- Date: August 21, 2025 – Present;
- Location: Culver, Oregon
- Coordinates: 44°30′47″N 121°21′16″W﻿ / ﻿44.51306°N 121.35444°W

Statistics
- Perimeter: 7% contained
- Burned area: 23,380 acres (9,462 ha)

Impacts
- Structures destroyed: 6

Ignition
- Cause: Undetermined

Map
- Location in northern Oregon

= Flat Fire (2025) =

2025 wildfire in Oregon

The Flat Fire is a wildfire burning near Sisters, Oregon and Culver, Oregon that began on August 21, 2025. As of August 29, the fire burned 23380 acre and was 7% contained.

The cause of the fire is currently under investigation.

== Progression ==
The Flat Fire was first reported on August 21, 2025, at around 4:29 pm PST about 7 miles west of Culver, Oregon.

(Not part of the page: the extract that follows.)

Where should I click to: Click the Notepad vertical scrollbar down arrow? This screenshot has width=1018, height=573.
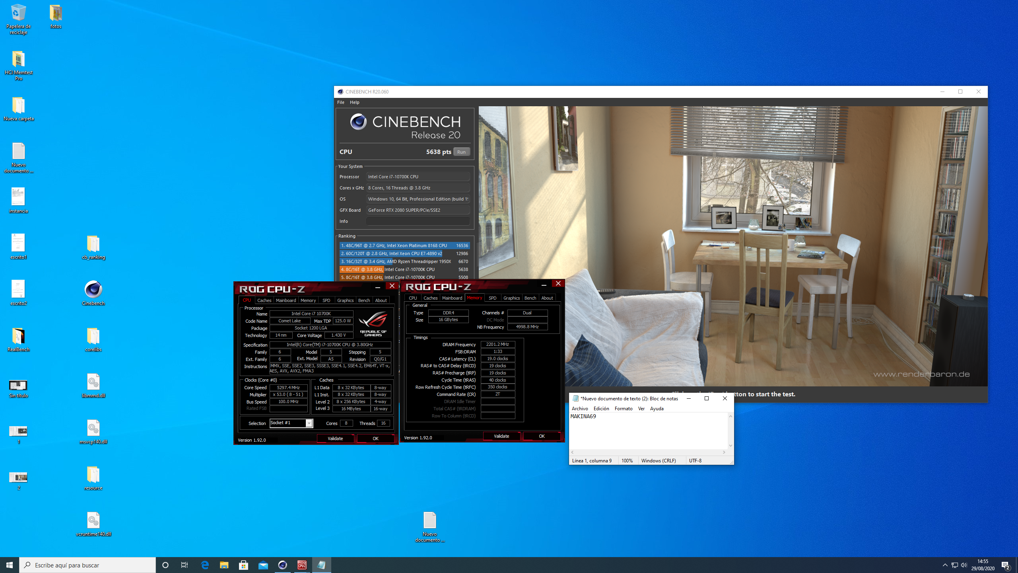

On August 24, a red flag warning was issued for the fire.

== Impact ==
Nearly 4,000 homes were placed under evacuation orders near Sisters, Oregon.

4 homes and 6 buildings were destroyed by the fire.

The Office star, Rainn Wilson and his family evacuated their Oregon home due to the fire on August 26, 2025.